Work instructions
Repeat exactly the lines from the line containing "The image size is (1424, 840)." to the last line of the listing, including both.

──────── Entries shown ────────

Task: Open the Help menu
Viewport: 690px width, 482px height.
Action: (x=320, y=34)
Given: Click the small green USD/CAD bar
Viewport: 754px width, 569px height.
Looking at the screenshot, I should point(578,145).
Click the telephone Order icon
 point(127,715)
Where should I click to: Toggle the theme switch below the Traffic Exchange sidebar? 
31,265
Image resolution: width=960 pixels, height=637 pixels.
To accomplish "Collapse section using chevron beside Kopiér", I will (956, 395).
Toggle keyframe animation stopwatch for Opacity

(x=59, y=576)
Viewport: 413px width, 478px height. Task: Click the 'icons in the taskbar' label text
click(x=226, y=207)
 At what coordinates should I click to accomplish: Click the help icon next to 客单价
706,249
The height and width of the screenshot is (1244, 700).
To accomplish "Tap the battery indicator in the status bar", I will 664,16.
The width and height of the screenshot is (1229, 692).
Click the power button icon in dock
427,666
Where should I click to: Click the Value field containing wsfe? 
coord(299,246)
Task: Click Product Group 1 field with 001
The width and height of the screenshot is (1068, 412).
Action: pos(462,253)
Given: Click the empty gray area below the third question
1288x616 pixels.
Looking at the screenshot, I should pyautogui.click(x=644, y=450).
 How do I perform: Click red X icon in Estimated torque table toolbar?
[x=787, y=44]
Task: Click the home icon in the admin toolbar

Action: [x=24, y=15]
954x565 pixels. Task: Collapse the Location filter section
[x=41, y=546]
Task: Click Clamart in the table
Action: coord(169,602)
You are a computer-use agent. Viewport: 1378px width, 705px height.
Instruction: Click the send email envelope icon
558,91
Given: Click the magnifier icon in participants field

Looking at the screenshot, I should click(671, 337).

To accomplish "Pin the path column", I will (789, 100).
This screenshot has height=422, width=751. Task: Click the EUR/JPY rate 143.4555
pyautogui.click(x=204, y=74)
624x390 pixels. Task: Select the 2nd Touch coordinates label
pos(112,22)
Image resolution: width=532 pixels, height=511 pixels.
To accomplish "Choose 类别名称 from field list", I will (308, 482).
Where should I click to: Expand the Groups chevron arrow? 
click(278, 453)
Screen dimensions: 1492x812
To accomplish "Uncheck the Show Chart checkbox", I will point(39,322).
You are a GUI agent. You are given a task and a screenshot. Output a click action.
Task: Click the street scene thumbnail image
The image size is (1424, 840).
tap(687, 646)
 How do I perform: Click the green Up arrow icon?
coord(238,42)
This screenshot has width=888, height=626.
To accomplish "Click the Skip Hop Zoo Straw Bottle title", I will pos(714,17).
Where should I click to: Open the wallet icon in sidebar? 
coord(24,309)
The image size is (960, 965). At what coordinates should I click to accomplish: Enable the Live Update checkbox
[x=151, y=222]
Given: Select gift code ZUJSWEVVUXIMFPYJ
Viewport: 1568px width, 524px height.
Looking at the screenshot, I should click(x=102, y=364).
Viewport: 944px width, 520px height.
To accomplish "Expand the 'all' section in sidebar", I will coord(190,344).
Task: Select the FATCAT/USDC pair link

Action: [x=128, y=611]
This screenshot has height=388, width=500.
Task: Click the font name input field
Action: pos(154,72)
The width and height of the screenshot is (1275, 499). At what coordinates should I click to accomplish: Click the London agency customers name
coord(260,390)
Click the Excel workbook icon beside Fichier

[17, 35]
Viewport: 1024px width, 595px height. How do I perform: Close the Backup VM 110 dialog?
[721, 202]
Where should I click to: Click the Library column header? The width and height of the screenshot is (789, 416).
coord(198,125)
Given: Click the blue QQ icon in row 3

────────

Answer to this problem
The image size is (1424, 840).
tap(687, 646)
 How do I perform: Click the green Up arrow icon?
coord(238,42)
This screenshot has width=888, height=626.
To accomplish "Click the Skip Hop Zoo Straw Bottle title", I will pos(714,17).
Where should I click to: Open the wallet icon in sidebar? 
coord(24,309)
The image size is (960, 965). At what coordinates should I click to accomplish: Enable the Live Update checkbox
[x=151, y=222]
Given: Select gift code ZUJSWEVVUXIMFPYJ
Viewport: 1568px width, 524px height.
Looking at the screenshot, I should click(x=102, y=364).
Viewport: 944px width, 520px height.
To accomplish "Expand the 'all' section in sidebar", I will coord(190,344).
Task: Select the FATCAT/USDC pair link

Action: [x=128, y=611]
This screenshot has height=388, width=500.
Task: Click the font name input field
Action: pos(154,72)
The width and height of the screenshot is (1275, 499). At what coordinates should I click to accomplish: Click the London agency customers name
coord(260,390)
Click the Excel workbook icon beside Fichier

[17, 35]
Viewport: 1024px width, 595px height. How do I perform: Close the Backup VM 110 dialog?
[721, 202]
Where should I click to: Click the Library column header? The width and height of the screenshot is (789, 416).
coord(198,125)
Given: Click the blue QQ icon in row 3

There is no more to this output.